Bridge Loans in ,
A total of 35 results for private money bridge lenders were found in Portland, TN. In this city, the average note amount is $290,313. Rates on private loans issued to Portland borrowers average about 11.2%. 15 months is the average term for loans issued in this city. The average origination fee for loans is 3.0 points. The typical LTV offered for loans in Portland is 74%.
Loan Example 1
Andrea closes on a $200,000 rehab project in Portland, TN, using a private money bridge loan from Green Fern Finance Group . The borrower will be required to contribute 45% of the sales price in cash to the closing based on a 55% loan to value stipulated by the lender. This makes the principle note from Green Fern Finance Group $110,000. The loan also consists of the following features: 1) a 12 month length, 2) a 9% interest only note, and 3) a one point origination fee.

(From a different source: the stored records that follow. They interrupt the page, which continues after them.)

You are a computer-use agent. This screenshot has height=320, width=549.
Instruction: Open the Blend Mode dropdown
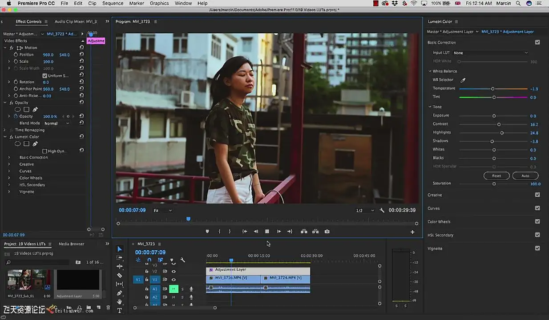tap(57, 123)
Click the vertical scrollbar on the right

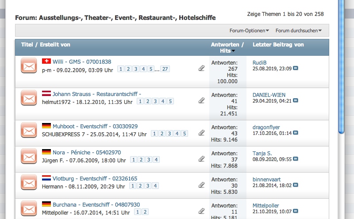(341, 66)
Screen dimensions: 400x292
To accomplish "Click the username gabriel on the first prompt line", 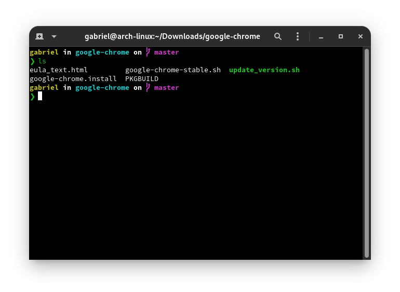I will 44,52.
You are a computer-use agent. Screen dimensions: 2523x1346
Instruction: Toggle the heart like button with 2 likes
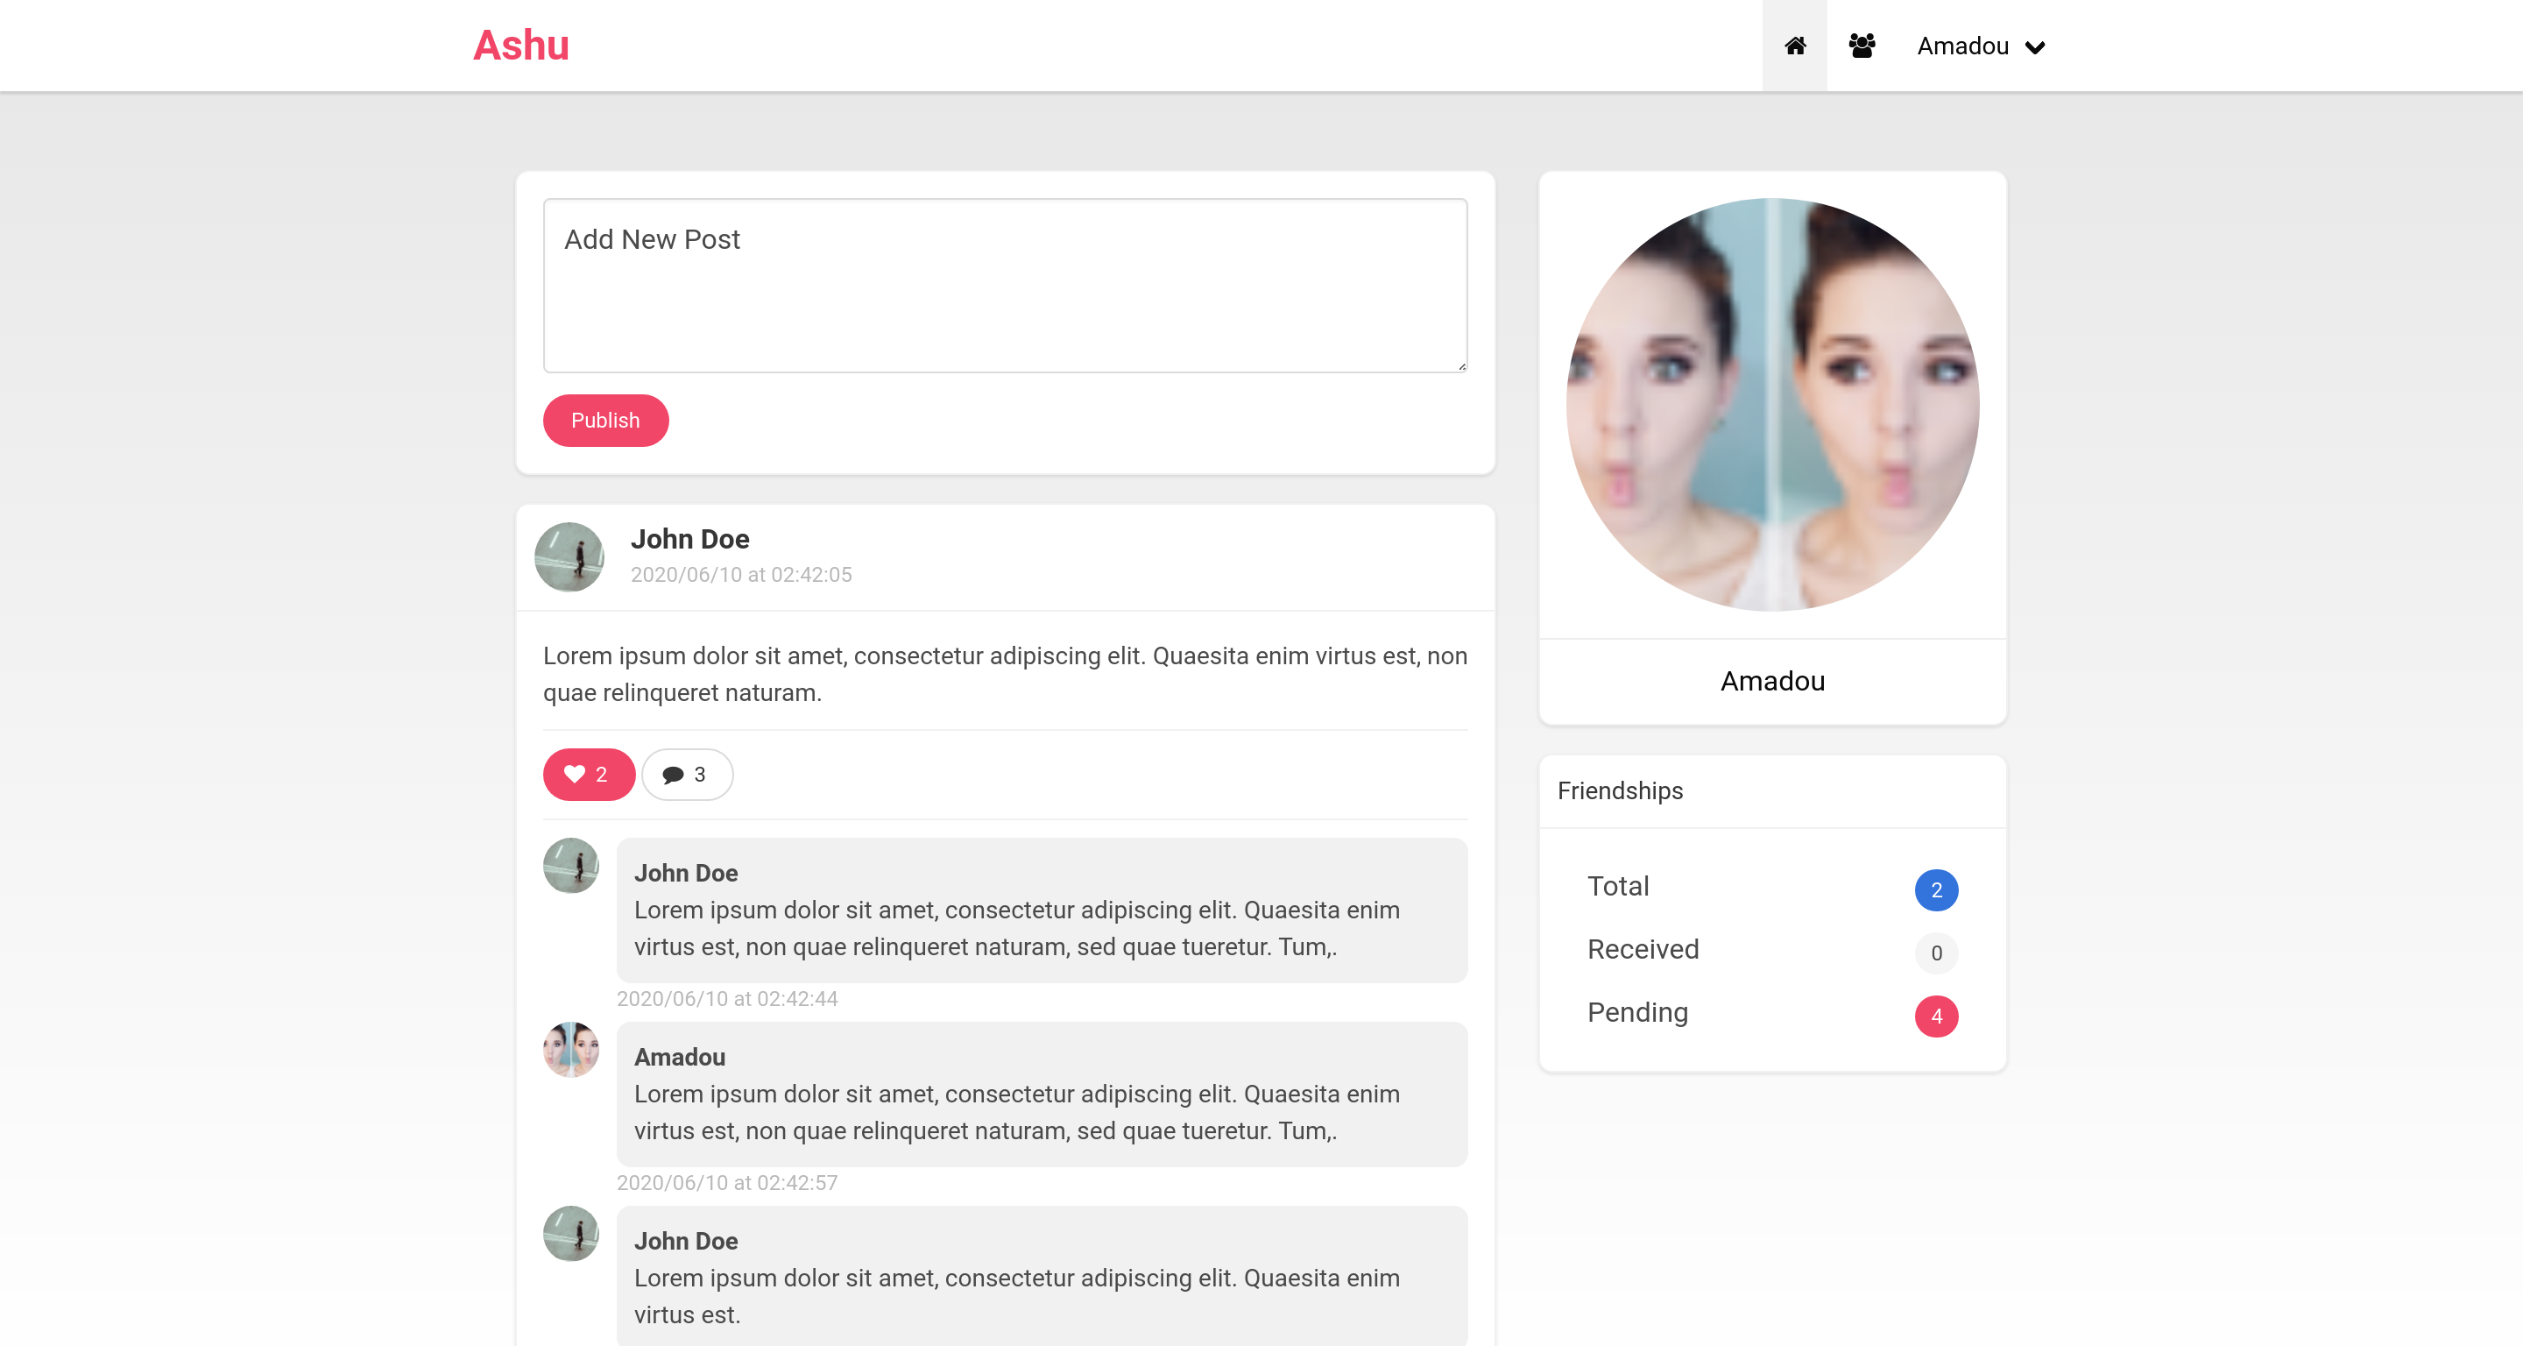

On top of the $1,100 origination fee, Andrea will also fund $90,000 of the purchase with her own funds, or 45% of the sales price. The lender will collect $825 in monthly interest from the Andrea . This is calculated by taking the total note value of $110,000, multiplying that by the 9% rate of interest, and then dividing that number by 12. If Andrea sells the renovated project for $250,000 at the end of the 12 month term, her gross profit (not including remodeling expenses) would be $39,000. This is calculated by taking the purchase price ($250,000) and subtracting the original principle ($110,000), the origination fee ($1,100), the funds she brought to closing ($90,000), and the total interest expenses ($9,900).
Loan Example 2
East Star Investment Corporation issues a hard money bridge loan to Alberto for a rehab project in Portland, TN. The loan dictates the following:
$300,000 purchase price
85% loan-to-value (LTV)
6 month term
12% interest rate
5% origination fee
Alberto plans to list the project when the note expires for $450,000. If he achieves this goal, the deal numbers will be as follows:
$450,000 sales price
- $255,000 note principle (85% LTV)
- $45,000 cash paid at closing (15% on 85% LTV)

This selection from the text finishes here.